16分にブルーノ・メンデスがカウンター気味にど真ん中から持ち出したときに、右から猛スピードで追い越してラストパスを引き出したものの、相手にボールを引っかけられてしまった。
42分には中央から右へ、相手の最終ラインのギャップを見逃さずに裏のスペースへ飛び出していって清武弘嗣からパスを引き出すと、軽やかなトラップから前を向いてキープ、そのままサポートに入ってきた清武に預けてリターンをもらってクロスで迫った。
53分にもマテイ・ヨニッチからのロングパスに右サイド深くまで走って、登里享平が自分のものにしようと体を入れてきたところで軽やかな身のこなしでするりと入れ替わるようにして奪い、その登里に倒されたようにも見えたがPKは獲得できなかった。
57分には右の松田陸からの低いセンタリングにニアで合わせ、DFにブロックされたがCKを獲得、その1分後にはブルーノ・メンデスのポストプレーからのパスをワンタッチで中に持ち出してキレのいいシュートを放っていったが、これもDFに当たってまたもCKになった。

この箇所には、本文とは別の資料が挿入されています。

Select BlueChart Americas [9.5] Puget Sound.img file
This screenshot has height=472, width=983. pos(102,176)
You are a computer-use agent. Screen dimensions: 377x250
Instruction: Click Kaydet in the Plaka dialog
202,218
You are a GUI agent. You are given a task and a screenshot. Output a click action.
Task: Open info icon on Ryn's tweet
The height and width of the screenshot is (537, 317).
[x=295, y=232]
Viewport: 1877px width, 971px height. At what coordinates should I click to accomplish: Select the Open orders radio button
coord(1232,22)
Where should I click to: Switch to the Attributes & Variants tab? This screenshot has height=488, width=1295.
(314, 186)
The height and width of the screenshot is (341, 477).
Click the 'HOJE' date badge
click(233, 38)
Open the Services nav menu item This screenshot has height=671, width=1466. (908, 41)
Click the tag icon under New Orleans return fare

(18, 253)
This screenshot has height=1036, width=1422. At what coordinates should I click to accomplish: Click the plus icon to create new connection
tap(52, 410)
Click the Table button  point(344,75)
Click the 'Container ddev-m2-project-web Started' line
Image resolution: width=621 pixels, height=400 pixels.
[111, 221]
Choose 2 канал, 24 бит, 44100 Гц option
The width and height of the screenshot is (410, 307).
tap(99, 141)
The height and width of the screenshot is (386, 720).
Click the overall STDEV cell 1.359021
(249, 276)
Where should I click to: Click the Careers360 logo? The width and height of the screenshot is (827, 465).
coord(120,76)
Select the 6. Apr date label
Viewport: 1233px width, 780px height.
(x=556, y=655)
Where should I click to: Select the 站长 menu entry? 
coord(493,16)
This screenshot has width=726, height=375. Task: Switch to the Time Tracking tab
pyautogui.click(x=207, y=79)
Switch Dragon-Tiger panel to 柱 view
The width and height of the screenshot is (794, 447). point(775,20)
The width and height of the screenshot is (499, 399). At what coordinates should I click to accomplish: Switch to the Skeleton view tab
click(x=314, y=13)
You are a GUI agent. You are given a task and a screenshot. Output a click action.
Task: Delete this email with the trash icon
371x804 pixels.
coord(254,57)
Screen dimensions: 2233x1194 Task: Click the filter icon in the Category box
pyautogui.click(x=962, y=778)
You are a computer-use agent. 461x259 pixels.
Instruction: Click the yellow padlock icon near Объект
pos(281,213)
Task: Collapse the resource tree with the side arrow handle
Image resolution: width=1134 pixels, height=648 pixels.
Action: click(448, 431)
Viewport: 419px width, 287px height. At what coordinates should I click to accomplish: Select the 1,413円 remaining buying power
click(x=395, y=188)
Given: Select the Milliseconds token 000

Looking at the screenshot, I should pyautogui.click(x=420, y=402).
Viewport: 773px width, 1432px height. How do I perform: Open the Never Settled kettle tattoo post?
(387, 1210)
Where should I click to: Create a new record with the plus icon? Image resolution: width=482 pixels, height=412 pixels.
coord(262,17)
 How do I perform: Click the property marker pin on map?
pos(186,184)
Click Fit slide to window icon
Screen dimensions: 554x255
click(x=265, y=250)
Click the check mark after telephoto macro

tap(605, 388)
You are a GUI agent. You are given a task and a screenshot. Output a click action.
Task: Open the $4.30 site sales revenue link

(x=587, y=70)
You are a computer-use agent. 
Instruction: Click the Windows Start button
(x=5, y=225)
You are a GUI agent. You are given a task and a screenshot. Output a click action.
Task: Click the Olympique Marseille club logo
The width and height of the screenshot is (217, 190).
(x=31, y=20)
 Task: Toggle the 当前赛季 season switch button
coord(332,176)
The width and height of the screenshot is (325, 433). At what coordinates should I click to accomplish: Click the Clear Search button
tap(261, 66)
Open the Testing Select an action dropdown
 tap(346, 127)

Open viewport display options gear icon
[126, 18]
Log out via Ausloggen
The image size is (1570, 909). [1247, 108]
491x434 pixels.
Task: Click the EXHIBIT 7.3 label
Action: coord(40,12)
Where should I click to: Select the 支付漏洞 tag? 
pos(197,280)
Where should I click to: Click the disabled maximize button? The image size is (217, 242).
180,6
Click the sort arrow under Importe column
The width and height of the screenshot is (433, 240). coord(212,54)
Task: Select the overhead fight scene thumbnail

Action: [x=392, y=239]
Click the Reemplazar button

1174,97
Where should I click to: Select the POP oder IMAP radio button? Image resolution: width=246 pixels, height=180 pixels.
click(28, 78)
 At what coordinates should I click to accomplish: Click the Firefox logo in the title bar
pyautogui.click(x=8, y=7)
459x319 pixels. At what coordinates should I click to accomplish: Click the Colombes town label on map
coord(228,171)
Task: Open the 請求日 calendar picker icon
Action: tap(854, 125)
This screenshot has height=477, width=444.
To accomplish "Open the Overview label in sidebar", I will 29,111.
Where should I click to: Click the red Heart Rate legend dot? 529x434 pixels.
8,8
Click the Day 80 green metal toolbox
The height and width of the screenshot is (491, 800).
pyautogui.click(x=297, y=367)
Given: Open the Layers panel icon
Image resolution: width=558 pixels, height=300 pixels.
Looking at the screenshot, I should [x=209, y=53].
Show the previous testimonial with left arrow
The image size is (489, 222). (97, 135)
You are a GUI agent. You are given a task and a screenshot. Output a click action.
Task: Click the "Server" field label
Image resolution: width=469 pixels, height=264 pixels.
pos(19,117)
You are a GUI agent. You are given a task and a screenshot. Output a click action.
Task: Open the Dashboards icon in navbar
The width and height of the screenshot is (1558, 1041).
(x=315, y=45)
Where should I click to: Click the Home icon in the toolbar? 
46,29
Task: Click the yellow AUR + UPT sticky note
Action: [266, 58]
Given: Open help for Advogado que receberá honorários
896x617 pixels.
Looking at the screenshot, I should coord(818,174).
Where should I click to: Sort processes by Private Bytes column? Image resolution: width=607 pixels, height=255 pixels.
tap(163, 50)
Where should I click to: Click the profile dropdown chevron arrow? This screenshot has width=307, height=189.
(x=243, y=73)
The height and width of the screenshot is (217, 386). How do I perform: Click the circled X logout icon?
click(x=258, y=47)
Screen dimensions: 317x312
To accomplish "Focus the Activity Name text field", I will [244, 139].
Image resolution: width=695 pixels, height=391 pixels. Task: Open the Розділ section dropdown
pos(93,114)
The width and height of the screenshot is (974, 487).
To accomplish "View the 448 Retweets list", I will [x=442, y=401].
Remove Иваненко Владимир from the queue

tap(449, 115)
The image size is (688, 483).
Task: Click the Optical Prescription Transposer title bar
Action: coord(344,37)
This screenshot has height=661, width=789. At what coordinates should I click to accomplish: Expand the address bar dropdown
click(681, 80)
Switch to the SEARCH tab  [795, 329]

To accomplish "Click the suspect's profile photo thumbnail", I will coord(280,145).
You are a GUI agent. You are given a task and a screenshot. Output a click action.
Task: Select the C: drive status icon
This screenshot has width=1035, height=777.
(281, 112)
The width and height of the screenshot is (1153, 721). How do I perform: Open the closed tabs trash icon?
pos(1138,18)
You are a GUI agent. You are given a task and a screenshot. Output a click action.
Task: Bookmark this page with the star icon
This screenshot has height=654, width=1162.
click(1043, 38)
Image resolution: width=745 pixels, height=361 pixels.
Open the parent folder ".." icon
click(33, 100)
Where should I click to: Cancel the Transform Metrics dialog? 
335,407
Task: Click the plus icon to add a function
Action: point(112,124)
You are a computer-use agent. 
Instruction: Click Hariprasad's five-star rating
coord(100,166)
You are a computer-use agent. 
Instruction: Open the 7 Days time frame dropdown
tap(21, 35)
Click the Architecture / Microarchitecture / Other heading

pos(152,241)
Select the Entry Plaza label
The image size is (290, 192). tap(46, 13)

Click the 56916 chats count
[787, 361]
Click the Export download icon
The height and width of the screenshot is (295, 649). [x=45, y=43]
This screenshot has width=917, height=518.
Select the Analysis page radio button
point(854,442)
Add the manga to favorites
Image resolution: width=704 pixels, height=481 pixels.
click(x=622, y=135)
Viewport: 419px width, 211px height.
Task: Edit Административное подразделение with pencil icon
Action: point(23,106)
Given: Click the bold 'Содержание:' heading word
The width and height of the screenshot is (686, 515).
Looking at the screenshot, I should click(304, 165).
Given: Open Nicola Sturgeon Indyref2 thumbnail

これだけゴールに迫りながらあと一歩が及ばなかったから、悔しさも倍増だろう。
「前半の最初にボールを持たれてチャンスを作られる場面が多くありました。でも、少しずつ修正してこちらが持つ時間もできてチャンスを作ったんですけど、ゴールが奪えませんでした。先制されて難しい試合になってしまいました」
あれだけ攻撃に関与しても、川崎Fに勝てない。どうしてなのだろうか。
「真ん中で時間を作ってパスを回しながらチャンスをうかがうところは、まだまだ足りないと思います。ゆっくり回す時間が作れませんでした。そういうところがフロンターレとの差として表れてしまいました」
頂上決戦にふさわしく、局地戦も魅力満点。ブルーノ・メンデス対ジェジエウ、奥埜博亮対谷口彰悟、松田陸対齋藤学、片山瑛一対家長昭博など、見どころはそこここにあった。そして、坂元と登里の「仕掛け仕掛けられ」というバトルは、緊迫感のある試合に花を添えた。
「本当に勝ちたかった。でもあきらめずに、これから全試合で勝ち点3を取る気持ちで戦っていきたいと思います」
最後の最後まで戦い抜くことを誓うのだった。